··· DATA UNDER STUDY ···

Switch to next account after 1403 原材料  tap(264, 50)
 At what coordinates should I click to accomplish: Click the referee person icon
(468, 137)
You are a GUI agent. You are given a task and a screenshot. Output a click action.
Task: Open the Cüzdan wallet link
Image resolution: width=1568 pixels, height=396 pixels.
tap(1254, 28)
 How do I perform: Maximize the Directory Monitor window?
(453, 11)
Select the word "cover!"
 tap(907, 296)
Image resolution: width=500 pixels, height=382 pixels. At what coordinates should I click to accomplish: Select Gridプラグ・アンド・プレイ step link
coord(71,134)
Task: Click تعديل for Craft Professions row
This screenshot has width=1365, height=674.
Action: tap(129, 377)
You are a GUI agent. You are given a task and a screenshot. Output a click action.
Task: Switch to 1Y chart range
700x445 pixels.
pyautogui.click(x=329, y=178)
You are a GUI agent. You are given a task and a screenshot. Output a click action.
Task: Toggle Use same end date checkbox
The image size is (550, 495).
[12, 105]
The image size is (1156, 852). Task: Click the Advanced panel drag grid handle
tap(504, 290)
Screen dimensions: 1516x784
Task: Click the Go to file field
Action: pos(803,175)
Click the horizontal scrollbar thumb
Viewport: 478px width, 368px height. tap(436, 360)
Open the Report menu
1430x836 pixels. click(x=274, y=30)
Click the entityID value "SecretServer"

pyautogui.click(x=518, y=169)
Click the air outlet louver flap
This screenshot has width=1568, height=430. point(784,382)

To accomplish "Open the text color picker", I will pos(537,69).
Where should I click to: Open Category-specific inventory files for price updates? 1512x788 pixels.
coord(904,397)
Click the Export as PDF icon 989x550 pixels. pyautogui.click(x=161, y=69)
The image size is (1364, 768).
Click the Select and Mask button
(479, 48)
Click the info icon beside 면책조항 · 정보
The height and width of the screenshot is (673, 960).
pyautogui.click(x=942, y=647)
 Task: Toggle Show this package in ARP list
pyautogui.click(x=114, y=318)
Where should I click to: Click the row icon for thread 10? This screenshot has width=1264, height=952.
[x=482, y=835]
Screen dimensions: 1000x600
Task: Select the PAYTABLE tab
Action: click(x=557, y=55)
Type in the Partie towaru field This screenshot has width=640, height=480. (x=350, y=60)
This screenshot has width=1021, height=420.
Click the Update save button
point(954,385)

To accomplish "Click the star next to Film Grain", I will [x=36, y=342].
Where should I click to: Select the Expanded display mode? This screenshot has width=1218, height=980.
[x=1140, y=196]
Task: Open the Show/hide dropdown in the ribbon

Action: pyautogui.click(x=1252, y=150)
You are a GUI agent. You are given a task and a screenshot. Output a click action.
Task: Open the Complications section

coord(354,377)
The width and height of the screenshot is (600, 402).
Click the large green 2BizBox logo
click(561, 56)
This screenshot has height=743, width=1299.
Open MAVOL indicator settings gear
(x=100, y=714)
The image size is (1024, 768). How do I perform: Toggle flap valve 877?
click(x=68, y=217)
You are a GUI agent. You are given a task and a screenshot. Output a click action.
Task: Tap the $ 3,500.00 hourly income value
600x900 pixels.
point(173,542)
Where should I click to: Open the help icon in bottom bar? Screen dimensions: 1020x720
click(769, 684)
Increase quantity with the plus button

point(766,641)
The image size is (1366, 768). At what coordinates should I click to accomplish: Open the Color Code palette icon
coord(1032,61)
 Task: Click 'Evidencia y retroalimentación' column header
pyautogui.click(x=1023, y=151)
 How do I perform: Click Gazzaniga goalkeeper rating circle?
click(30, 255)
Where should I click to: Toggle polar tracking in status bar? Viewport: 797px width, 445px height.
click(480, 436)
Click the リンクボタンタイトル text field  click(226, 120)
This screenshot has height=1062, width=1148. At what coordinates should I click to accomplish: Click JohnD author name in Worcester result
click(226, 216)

···

### WORK ORDER
Find the lines above that contain the word "next" and collect them.

### SOLUTION TO THIS EXERCISE
Switch to next account after 1403 原材料  tap(264, 50)
To accomplish "Click the star next to Film Grain", I will [x=36, y=342].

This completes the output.